▶ _SOURCE PASSAGE_:
*** Begin section ***
The so-called autonomy is not an institutional sovereignty. As the graduation is a socially important task, it must keep ethical and political commitments to society. Bearer of the future, graduation cannot be linked to traditional values, but to the movement of changes in society and to be capable of sophisticated listening to changing values. In this sense, autonomy must often seek to meet collective interests and the construction of novelty in knowledge and practices (Ceccim, 2004).

5.Conclusion

Active methodologies have been gaining space and proving to be adequate to the current social context. It is essential to state that the orthodox models, which are based on technical rationality, demonstrate insufficiency when it comes to covering all the issues that involve the teaching-learning process. Considering the active methodologies for meaningful learning, one can observe empowerment, autonomy and co-responsibility on the part of the apprentice subject, not only the teacher/tutor who, until then, in traditional methodologies, is always seen as the holder of knowledge.
*** End section ***
▶ _QUESTIONS ON THE MATERIAL_:
1/ Write out the source passage on autonomy and active methodologies word for word, beginning at the words "The so-called autonomy" and ending after the words "practices (Ceccim, 2004).".
2/ From the source passage, list each quality that the conclusion says one can observe on the part of the apprentice subject when active methodologies are used.

▶ _RECORDS SUPPLIED_:
*** Begin section ***
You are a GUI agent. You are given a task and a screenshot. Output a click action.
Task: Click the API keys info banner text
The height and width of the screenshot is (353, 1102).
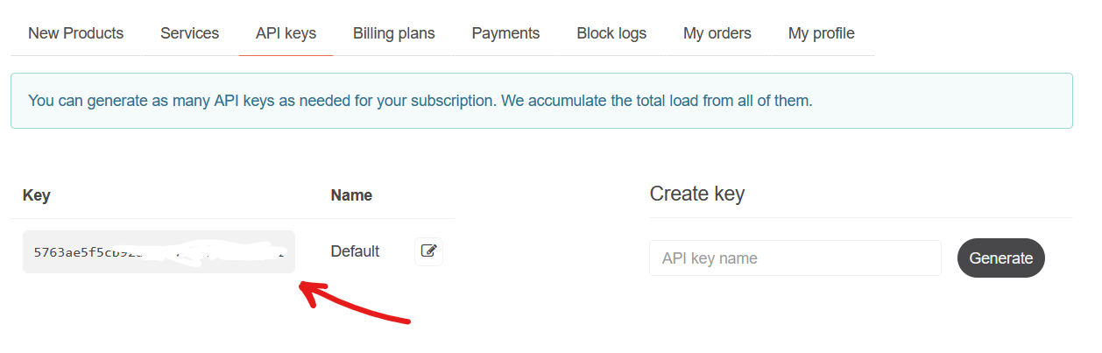click(x=420, y=101)
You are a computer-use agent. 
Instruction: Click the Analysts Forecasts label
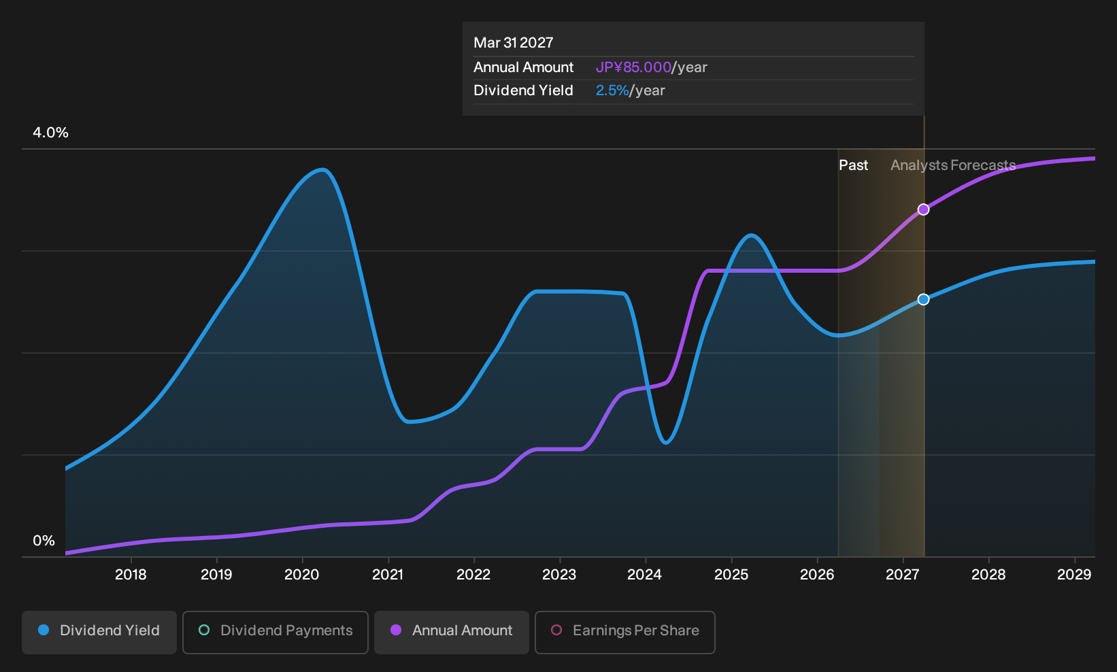point(953,165)
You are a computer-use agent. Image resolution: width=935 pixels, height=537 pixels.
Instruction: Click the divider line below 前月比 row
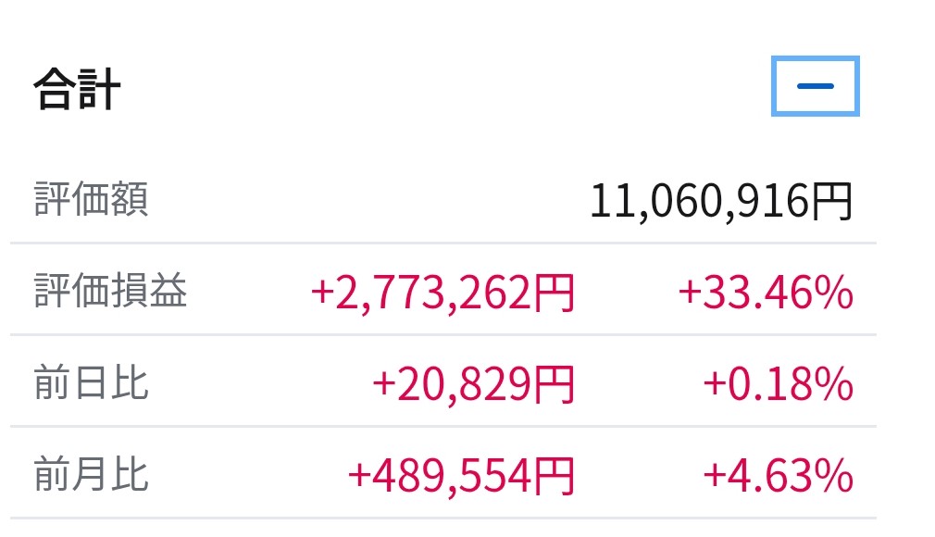click(443, 517)
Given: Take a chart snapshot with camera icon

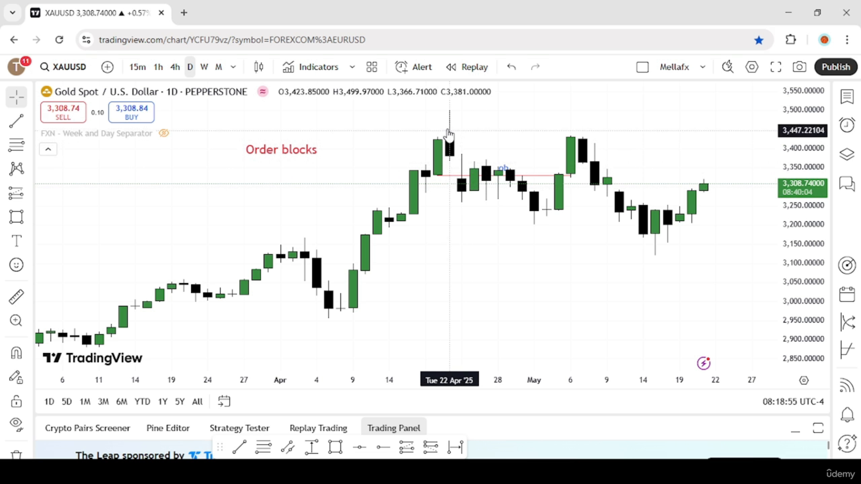Looking at the screenshot, I should (x=799, y=67).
*** End section ***
▶ _EXERCISE RESULTS_:
1/
The so-called autonomy is not an institutional sovereignty. As the graduation is a socially important task, it must keep ethical and political commitments to society. Bearer of the future, graduation cannot be linked to traditional values, but to the movement of changes in society and to be capable of sophisticated listening to changing values. In this sense, autonomy must often seek to meet collective interests and the construction of novelty in knowledge and practices (Ceccim, 2004).

2/
- empowerment
- autonomy
- co-responsibility